Question

A 95.0 wt% solution of ethanol, C2H5OH (mw = 46.07) in water has a density of 0.804 g/ml. Find the mass of 1.00 L of this solution and the number of grams of ethanol per liter. What is the molar concentration of ethanol in this solution?

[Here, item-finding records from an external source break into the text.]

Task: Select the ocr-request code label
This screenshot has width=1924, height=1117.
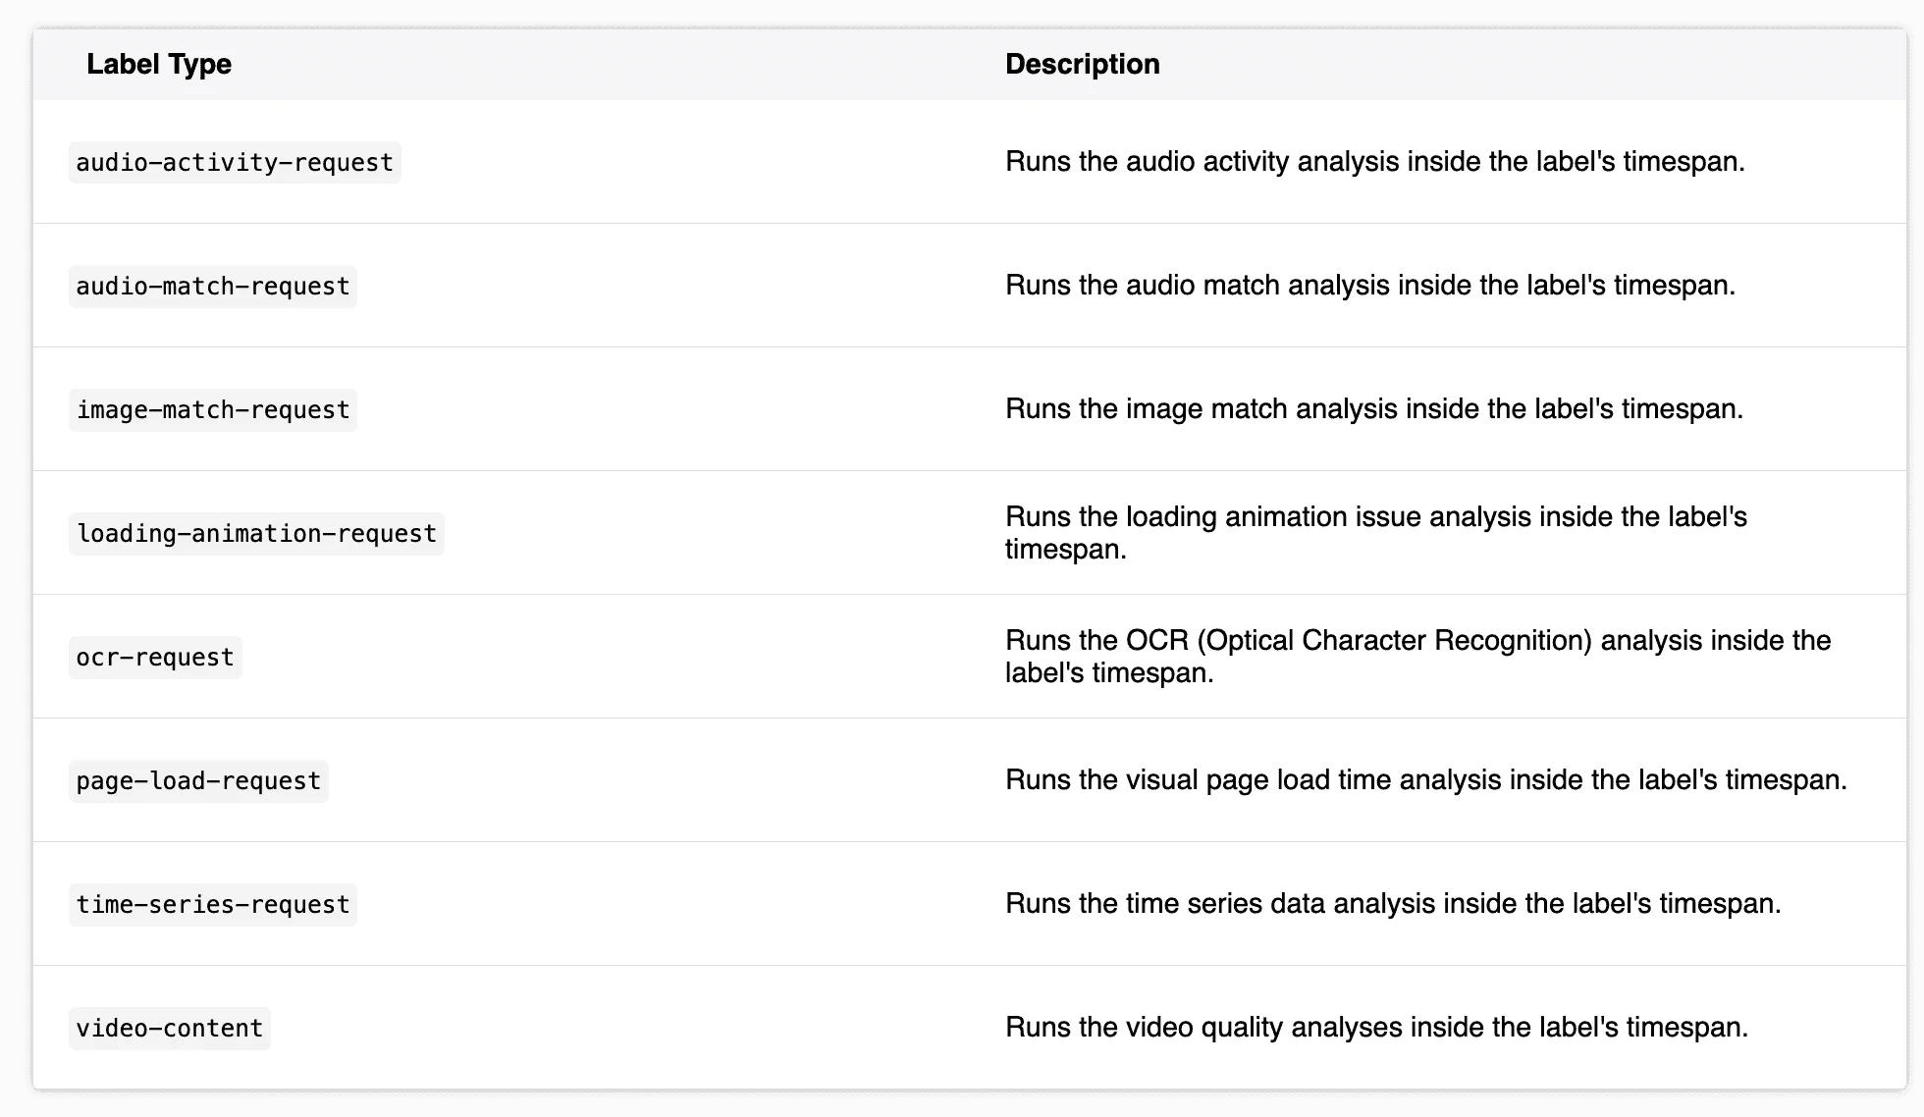Action: pos(155,657)
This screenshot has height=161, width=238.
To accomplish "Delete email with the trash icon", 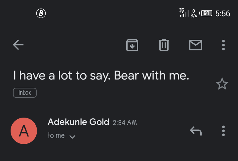I will pyautogui.click(x=164, y=45).
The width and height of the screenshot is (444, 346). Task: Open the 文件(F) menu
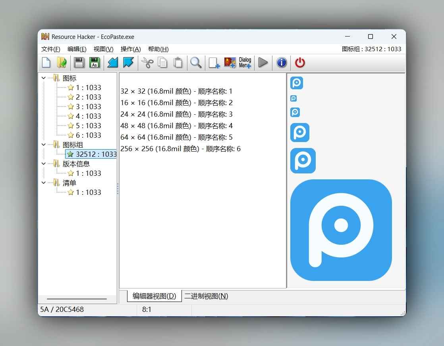(50, 49)
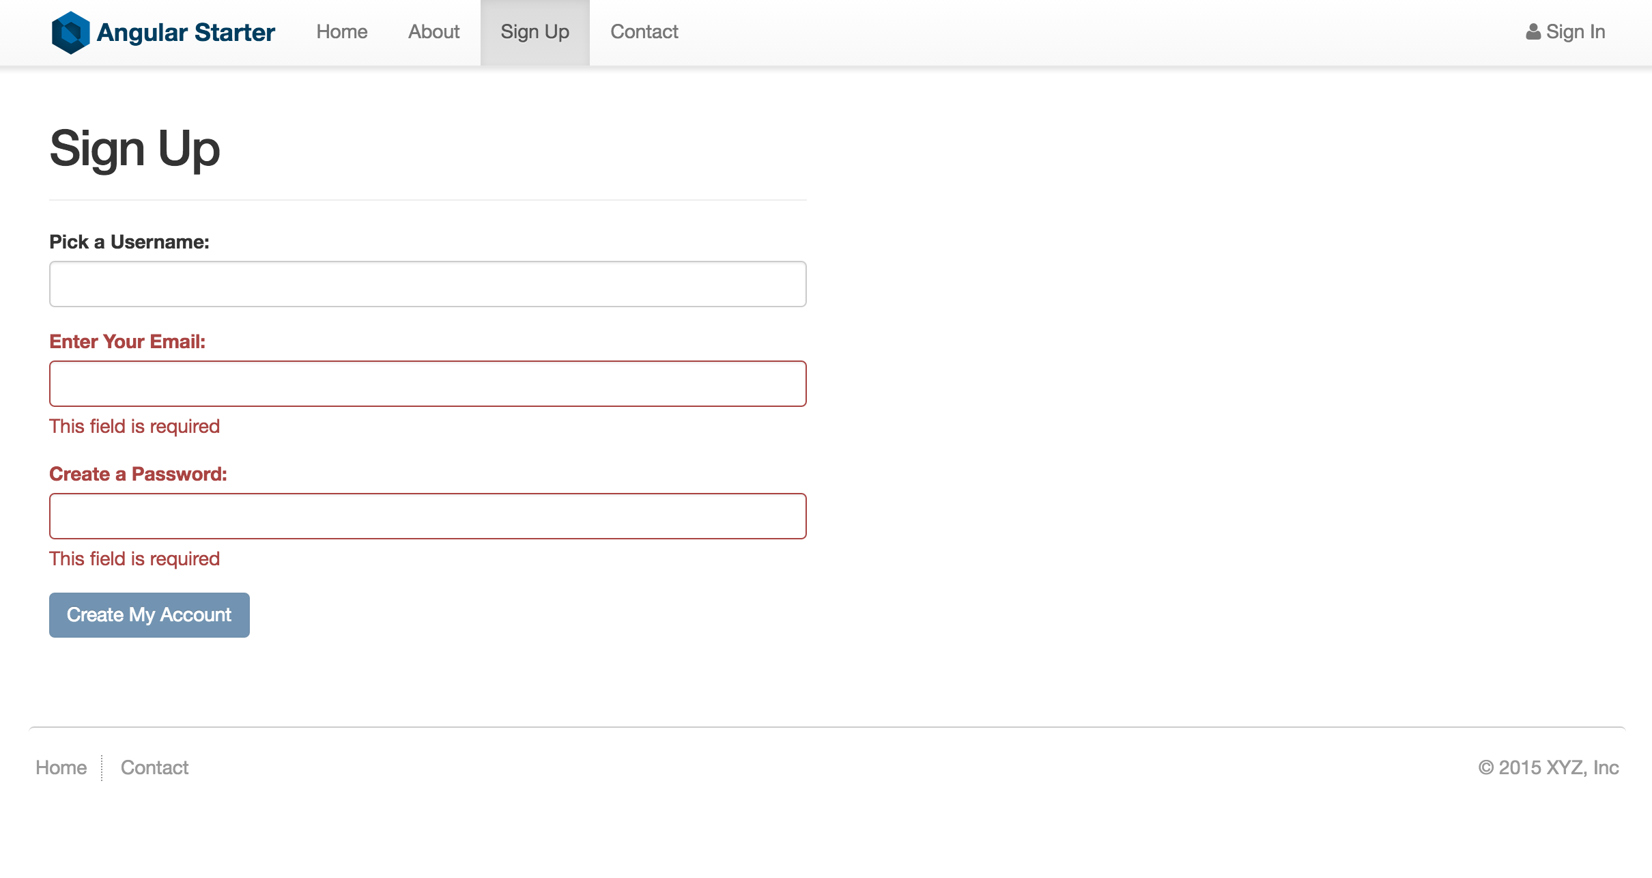Screen dimensions: 1652x878
Task: Click the required error under the email field
Action: (x=134, y=426)
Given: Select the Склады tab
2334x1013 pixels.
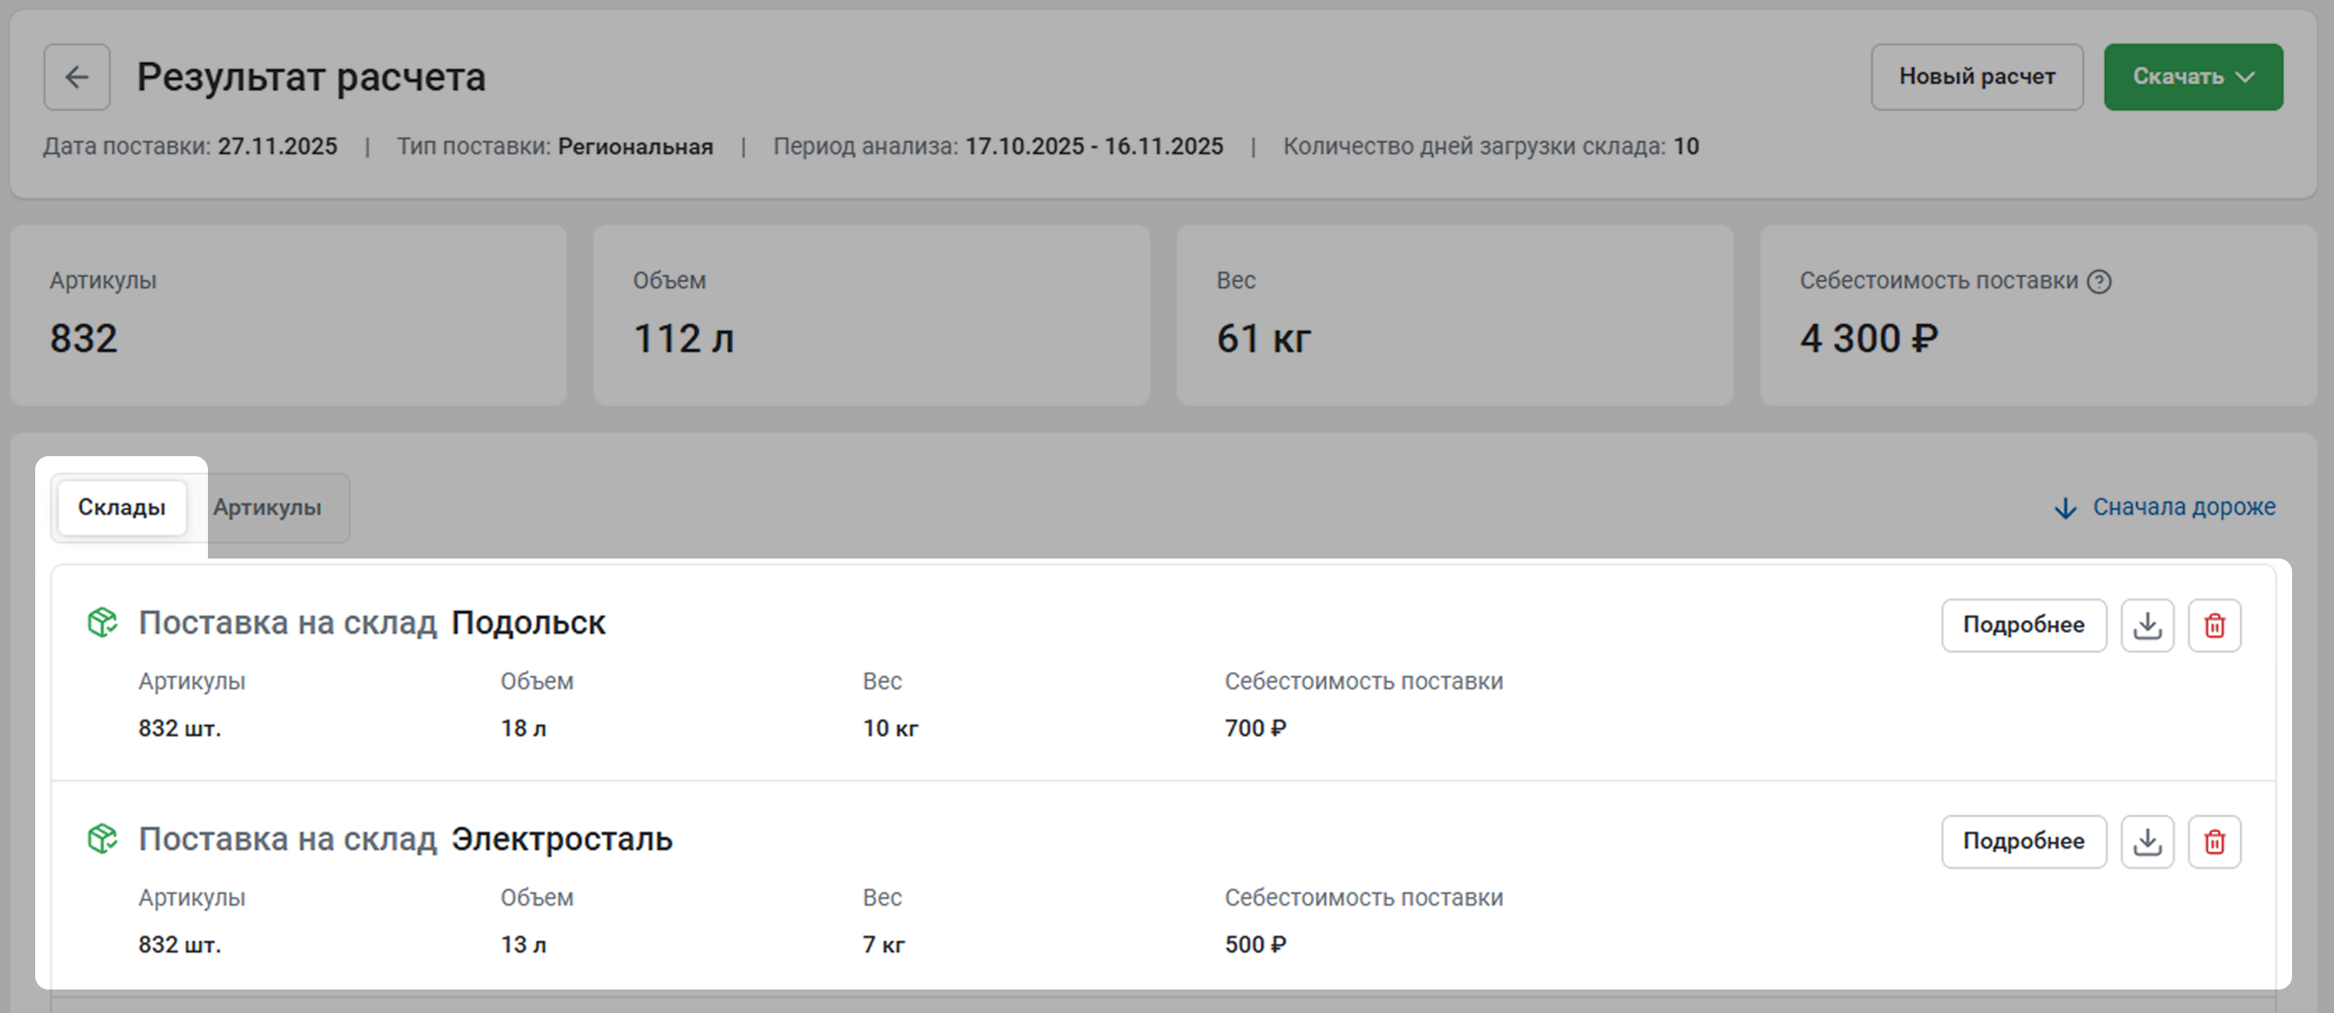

Find the molality of ethanol in this solution, considering H2O to be the solvent (even though H2O is really the solute in this case).

Answer 1

We have 95.0 wt% ethanol solution which simply means that 100.0 g of the solution has 95.0 g ethanol.

Density of the solution is 0.804 g/mL; therefore, mass of 1.0 L of the solution = (1.0 L)*(1000 mL/1 L)*(0.804 g/mL) = 804.0 g (ans).

Mass of ethanol in 1.0 L solution = (804.0 g solution)*(95.0 g ethanol/100 g solution) = 763.8 g ethanol (ans).

Density of the solution is 0.804 g/mL; therefore, volume of the solution is (mass of solution)/(density of solution) = (100.0 g)/(0.804 g/mL) = 124.378 mL.

M.W. of ethanol is 46.07; therefore, mole(s) of ethanol corresponding to 95.0 g ethanol = (mass of ethanol)/(M.W. of ethanol in g/mol) = (95.0 g)/(46.07 g/mol) = 2.062 mole.

Molar concentration of ethanol in the solution = (moles of ethanol)/(volume of solution in L) = (2.062 mole)/[(124.378 mL)*(1 L/1000 mL)] = 16.57849 mol/L ≈ 16.578 M (ans).

The solution is made up of ethanol in water. 100.0 g of the solution contains 95.0 g ethanol; therefore, mass of water in the solution = (100.0 – 95.0) g = 5.0 g = (5.0 g)*(1 kg/1000 g) = 0.005 kg.

Again, 95.0 g ethanol = 2.062 mole ethanol.

Molality of ethanol = (moles of ethanol)/(kg of water) = (2.062 mole)/(0.005 kg) = 412.4 mole/kg = 412.4 m (ans).